People refer to the cockroach effect during the current crisis of governability in the Mexican state of Michoacán, where now citizen self-defense group carry forbidden AK47’s and AR-15’s, military grade assault rifles. These are citizens that are no longer willing to put up with the years of extortion, kidnapping, rape, disappearance and murder.

Police use cucaracha efecto to describe the relocation of criminals when the authorities put pressure on them—when the criminals slip away and take up their activities in other areas and out of sight of the pickup-mounted machineguns of the Federal Police and the truckloads of Army soldiers.

In a second way, the Mexican government uses the term to confuse the public by equating the self-defense groups with the armed drug cartels, thereby de-glorifying the former and continuing to ignore the latter. There is evidence that the self-defense idea is spreading. A large portion of the citizenry is willing to turn to vigilantism if the government, at all levels, is too weak, incompetent, indolent and corrupt to defend them from devastating criminal activity.

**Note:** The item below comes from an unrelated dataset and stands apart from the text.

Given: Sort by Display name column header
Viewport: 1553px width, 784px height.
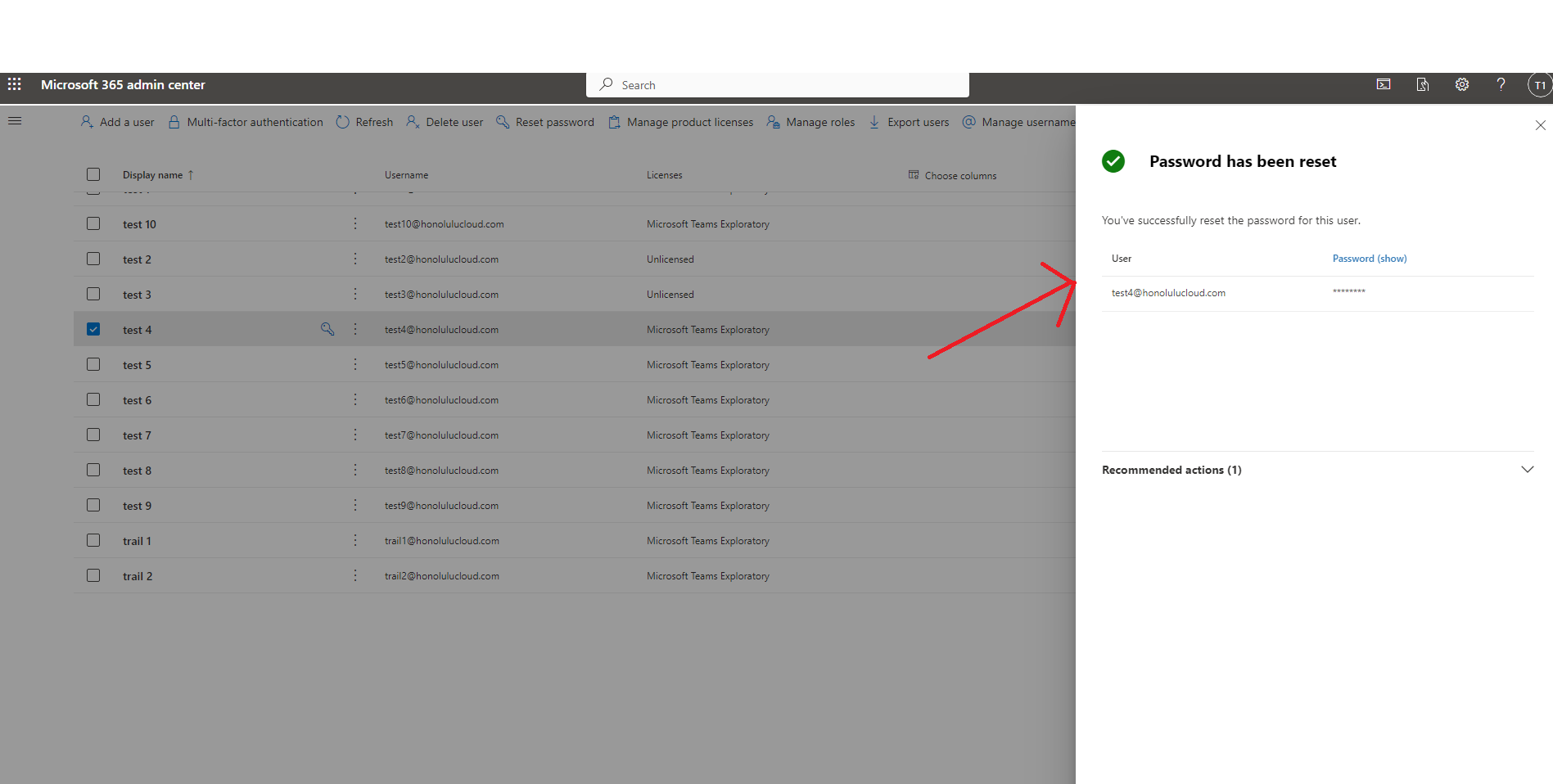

I would add a third meaning—the irruption of something abhorrent, predatory and relatively indestructible (cockroaches can live several days after having their heads cut off; instead of starving, they eat each other), that lacks all conscience or empathy—something like a man, worst of all an adolescent, with an AK47 assault rifle, a weapon capable of shooting through the walls of two houses and still kill you—with indifference.

I shall add a fourth meaning: Cockroaches don’t like to be seen, they come out at night, they live right under our noses but flee when we turn on a light. In fact, they can serve as a two-edged metaphor for 1) corruption, breath-taking graft—but also 2) at the same time, in Mexican folklore, for opposition to colonialism.

Think of colonialism as the extraction practiced by drug cartel rule (extortion, kidnapping, taking women and girls) and State rule (skimming the people’s resources, funneling profits toward the rich).

Think of the cucaracha as 2) citizen opposition to the political structures and attitudes that permit that extraction, that extortion, that skimming.

There is a difference, though, and that is that the self-defense cucarachas do not hide when you turn on the light.